The second worst hit hospital today is Cork University Hospital where there are 50 patients on trolleys, and thirdly, University Hospital Galway with 43 on trolleys.
Meanwhile, Mary Fogarty, Limerick INMO representative, said she was contacted by an “exhausted nurse” highlighting her frustrations of trying to care for patients on overcrowded wards at University Hospital Limerick.
Ms Fogarty said she received correspondence from the nurse after she was concerned about patient safety at the cramped hospital.
“How can we provide safe nursing and dignified care to extra patients on our ward, on top of our already gruelling workload, with no facilities like oxygen, curtains, lack of pillows etc,” the nurse asked.
Privacy is not an option! Any trolley is disgraceful, however when three trolleys are blocking pathways/exits surely this is a health and safety issue.
In response to the general overcrowding problem, a UHL spokesperson said there had been a “surge” of attendances at the hospital.
This had been “above average”, they said.
“In the 24 hours up to midnight on Tuesday, that number was 236. At 8am on Wednesday, April 3rd, there were 39 admitted patients waiting for a bed,” the spokesperson added.

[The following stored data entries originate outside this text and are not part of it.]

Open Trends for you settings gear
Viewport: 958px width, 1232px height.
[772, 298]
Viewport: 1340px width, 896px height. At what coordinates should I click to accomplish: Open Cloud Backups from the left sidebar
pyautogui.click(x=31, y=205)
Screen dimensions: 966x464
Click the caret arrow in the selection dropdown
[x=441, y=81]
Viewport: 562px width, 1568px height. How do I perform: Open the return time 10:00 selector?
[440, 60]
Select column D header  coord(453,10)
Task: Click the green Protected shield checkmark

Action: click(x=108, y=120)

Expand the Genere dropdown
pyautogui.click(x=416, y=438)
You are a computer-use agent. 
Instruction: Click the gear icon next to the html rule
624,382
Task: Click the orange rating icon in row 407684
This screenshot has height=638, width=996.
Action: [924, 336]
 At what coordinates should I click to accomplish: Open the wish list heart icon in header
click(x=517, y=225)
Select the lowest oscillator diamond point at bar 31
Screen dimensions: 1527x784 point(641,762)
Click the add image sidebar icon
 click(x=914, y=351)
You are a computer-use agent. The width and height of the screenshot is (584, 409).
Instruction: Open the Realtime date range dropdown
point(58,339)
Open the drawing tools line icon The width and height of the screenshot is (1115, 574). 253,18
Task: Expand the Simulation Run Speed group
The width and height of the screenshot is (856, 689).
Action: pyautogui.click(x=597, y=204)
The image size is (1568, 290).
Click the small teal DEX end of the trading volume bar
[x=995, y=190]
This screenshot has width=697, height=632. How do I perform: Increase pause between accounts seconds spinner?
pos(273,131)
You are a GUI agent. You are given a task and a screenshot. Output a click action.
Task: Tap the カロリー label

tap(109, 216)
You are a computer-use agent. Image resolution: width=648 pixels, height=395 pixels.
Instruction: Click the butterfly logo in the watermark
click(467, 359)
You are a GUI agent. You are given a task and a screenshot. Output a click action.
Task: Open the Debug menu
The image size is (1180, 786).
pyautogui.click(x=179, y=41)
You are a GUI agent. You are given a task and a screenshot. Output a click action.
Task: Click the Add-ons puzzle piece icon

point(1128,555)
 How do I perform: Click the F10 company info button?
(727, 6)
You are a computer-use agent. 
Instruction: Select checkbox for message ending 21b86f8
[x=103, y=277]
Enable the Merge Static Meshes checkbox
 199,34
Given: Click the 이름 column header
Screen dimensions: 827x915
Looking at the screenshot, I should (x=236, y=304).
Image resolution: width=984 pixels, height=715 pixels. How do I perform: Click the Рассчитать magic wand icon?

Highlighting infection control procedures at the hospital, the spokesperson stated: “In addition, there were a further 13 patients appropriately isolated in single rooms within the ED.
"A shortage of appropriate isolation facilities elsewhere in the hospital makes this the best solution for proper infection prevention and control and in the interests of all patients.”
“Patients requiring isolation facilities will also be transferred to a ward as soon as an appropriate room is available.”
“UHL has just over 450 inpatient beds; this is recognised as not being sufficient for the needs of the MidWest Region,” the spokesperson said.
Despite highlighting improved privacy measures in the new ED, the spokesperson said it was “acknowledged that there are not sufficient designated spaces to meet demand within the context of the overall bed capacity issues in the hospital and that patients do not always get the degree of privacy they rightly expect”.
They urged the public to “consider all their care options at this time and not to attend the Emergency Department unless necessary”.
“Injury Units are open in Ennis and Nenagh Hospitals from 8am to 8pm, Monday to Sunday and 8am to 6pm Monday to Friday at St. John's Hospital (Limerick).”
Responding to a report by the journal.ie that the Minister for Health is to raise a “significant discrepancy” over figures of patients on trolleys at University Hospital Limerick, local INMO industrial relations officer Mary Fogarty said the union “would welcome any investigation by the minister”.
The official INMO trolley watch figures stated that at 8am this morning there were 81 patients on trolleys at UHL.
Ms Fogarty stated there were “92 patients” on trolleys by midday.
In a statement this Wednesday evening a spokesperson for UHL said: “At 8am on Wednesday, April 3rd, there were 39 admitted patients waiting for a bed. In addition, there were a further 13 patients appropriately isolated in single rooms within the ED.”